Place de l’âge de ré-ionisation dans la chronologie de l’univers, de 400 millions à 1 milliard d’années après le Big Bang. Le JWST sera capable de regarder en arrière à une époque quand les premiers objets lumineux (les étoiles et les galaxies) se formaient.

Avec une surface collectrice de lumière presque dix fois supérieure à celle du HST et des instruments sensibles au rayonnement infrarouge, le JWST sera capable de capter des rayonnements émis il y a des milliards d’années. Cela permettra de sonder l’univers très jeune et d’observer les premiers objets « lumineux » qui ont éclairé l’univers, il y a environ 13 milliards d’années. Ainsi, en combinant l’extrême sensitivité du JWST avec les télescopes « naturels » que sont les amas de galaxies qui forment des lentilles gravitationnelles qui permettront de détecter ces galaxies intrinsèquement peu lumineuses, il sera possible de les étudier en détail. L’instrument MIRI, dont le CEA sous l’égide du CNES a assuré la conception et la réalisation de la partie imageur, est le seul instrument qui pourra non seulement nous fournir des informations cruciales sur les vieilles étoiles qui peuplent ces galaxies et nous renseigner sur leur contribution au processus de ré-ionisation, mais aussi nous éclairer sur les mécanismes de ré-ionisation à des époques antérieures.

L’exploration de cette période par le JWST va donc apporter de précieuses informations sur les premières sources de lumière (quand sont-elles apparues ? quelle est leur nature ? …) et leur rôle dans la ré-ionisation de la matière, dont dépend la formation des astres suivants.

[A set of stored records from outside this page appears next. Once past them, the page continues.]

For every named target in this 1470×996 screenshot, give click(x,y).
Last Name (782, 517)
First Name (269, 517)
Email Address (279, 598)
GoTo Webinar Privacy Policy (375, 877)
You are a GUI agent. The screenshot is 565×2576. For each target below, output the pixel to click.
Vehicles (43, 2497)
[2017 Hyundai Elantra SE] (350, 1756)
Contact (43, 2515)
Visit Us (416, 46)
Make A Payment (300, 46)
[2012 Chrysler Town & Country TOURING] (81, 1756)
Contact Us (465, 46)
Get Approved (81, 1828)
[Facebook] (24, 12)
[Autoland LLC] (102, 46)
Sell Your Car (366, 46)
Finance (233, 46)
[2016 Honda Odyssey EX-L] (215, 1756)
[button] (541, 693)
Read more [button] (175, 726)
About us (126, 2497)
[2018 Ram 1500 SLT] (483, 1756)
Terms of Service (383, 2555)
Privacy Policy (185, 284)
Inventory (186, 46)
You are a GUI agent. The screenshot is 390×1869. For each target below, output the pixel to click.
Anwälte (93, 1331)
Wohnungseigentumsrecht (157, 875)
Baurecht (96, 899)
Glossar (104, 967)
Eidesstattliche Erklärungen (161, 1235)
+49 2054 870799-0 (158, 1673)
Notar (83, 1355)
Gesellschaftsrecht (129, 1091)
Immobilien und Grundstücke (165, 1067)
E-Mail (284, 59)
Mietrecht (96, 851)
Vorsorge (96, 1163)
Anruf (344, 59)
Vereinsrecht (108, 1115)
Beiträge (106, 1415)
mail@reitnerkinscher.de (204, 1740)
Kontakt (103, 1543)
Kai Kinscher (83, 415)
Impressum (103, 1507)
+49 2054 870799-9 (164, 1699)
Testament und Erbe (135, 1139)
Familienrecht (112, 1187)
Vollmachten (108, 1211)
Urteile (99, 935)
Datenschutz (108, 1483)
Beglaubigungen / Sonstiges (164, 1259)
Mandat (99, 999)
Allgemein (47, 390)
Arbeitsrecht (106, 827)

En permettant des observations dans l’infrarouge thermique (longueurs d’ondes de 5 à 27 microns), MIRI sera l’instrument clef pour s’assurer que ce sont bien des objets de l’Univers très jeune qui sont observés.

Ainsi, le JWST, et MIRI en particulier, permettra aux astrophysiciens de faire un pas en avant dans l’identification des premières sources lumineuses de l’Univers et dans la caractérisation des galaxies de faible luminosité qui pourraient être responsables de sa réionisation.